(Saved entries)

+---+

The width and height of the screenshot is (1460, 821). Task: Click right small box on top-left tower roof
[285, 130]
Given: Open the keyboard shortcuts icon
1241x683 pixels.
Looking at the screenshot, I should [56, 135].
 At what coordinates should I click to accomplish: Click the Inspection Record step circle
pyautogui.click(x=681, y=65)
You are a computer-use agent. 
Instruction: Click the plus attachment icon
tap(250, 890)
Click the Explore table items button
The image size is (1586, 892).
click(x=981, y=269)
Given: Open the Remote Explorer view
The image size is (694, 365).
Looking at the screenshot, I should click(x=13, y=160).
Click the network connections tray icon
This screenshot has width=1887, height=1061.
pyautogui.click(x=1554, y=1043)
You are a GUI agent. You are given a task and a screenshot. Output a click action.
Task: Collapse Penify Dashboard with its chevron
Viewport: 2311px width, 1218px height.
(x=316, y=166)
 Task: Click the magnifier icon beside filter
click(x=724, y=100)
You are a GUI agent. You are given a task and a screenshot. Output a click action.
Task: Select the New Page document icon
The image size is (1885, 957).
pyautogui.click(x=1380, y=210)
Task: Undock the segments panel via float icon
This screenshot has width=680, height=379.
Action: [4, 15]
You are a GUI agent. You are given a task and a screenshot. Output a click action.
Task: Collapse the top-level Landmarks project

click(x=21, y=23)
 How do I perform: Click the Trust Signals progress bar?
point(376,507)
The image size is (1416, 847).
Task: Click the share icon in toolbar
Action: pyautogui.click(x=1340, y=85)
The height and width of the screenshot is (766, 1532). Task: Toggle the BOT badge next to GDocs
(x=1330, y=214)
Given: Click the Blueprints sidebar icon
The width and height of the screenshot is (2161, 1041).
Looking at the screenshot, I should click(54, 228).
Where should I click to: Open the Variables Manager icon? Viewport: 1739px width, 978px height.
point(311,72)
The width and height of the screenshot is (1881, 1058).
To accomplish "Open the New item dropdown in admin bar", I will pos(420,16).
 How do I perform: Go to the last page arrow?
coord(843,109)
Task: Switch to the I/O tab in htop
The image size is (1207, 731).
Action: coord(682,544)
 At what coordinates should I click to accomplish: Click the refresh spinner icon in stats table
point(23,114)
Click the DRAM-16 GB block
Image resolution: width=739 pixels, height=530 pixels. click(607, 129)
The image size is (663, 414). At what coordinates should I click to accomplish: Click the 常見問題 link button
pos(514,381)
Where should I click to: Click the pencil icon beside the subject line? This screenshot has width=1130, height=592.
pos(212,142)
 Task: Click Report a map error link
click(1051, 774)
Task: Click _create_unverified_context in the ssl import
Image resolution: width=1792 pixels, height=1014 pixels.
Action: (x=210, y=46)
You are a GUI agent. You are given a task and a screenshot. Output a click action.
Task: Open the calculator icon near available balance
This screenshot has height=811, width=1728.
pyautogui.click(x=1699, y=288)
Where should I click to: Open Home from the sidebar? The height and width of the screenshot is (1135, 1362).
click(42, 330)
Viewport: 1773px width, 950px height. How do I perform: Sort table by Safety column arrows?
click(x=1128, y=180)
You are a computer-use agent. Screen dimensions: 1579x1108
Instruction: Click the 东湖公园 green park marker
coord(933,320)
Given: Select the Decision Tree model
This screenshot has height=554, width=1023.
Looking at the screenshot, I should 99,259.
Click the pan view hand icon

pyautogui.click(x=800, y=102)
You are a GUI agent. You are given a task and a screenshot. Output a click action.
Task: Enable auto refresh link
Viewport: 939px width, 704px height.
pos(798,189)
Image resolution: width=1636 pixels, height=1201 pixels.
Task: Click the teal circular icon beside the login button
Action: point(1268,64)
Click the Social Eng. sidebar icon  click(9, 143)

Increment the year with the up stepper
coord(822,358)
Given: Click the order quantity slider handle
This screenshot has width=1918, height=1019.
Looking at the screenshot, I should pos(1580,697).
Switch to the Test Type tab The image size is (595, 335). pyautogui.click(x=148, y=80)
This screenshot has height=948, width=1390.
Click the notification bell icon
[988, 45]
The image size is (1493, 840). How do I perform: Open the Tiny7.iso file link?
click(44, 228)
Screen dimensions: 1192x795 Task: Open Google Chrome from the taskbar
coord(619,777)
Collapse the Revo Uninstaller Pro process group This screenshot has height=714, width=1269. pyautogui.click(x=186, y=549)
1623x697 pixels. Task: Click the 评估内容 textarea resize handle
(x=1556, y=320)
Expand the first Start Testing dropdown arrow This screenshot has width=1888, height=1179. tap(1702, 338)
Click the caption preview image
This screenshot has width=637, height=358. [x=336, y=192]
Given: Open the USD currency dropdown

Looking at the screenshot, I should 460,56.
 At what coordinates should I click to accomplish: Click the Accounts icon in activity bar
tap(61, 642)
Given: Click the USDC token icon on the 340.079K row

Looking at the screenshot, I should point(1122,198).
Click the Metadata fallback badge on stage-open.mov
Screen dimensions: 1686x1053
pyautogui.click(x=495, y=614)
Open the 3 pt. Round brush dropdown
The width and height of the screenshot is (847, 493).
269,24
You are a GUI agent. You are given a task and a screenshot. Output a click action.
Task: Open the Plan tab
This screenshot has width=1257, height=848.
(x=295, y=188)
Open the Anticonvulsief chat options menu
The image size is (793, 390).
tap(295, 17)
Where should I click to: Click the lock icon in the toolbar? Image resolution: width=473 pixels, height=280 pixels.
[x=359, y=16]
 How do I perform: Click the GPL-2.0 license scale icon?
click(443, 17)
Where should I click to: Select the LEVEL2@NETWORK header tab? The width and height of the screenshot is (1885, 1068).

+---+

Above are the records; from them, give again exactly the lines from the one containing "Increment the year with the up stepper" to the one containing "Expand the first", both lines included, and nothing more.

* Result for this exercise:
Increment the year with the up stepper
coord(822,358)
Given: Click the order quantity slider handle
This screenshot has width=1918, height=1019.
Looking at the screenshot, I should pos(1580,697).
Switch to the Test Type tab The image size is (595, 335). pyautogui.click(x=148, y=80)
This screenshot has height=948, width=1390.
Click the notification bell icon
[988, 45]
The image size is (1493, 840). How do I perform: Open the Tiny7.iso file link?
click(44, 228)
Screen dimensions: 1192x795 Task: Open Google Chrome from the taskbar
coord(619,777)
Collapse the Revo Uninstaller Pro process group This screenshot has height=714, width=1269. pyautogui.click(x=186, y=549)
1623x697 pixels. Task: Click the 评估内容 textarea resize handle
(x=1556, y=320)
Expand the first Start Testing dropdown arrow This screenshot has width=1888, height=1179. tap(1702, 338)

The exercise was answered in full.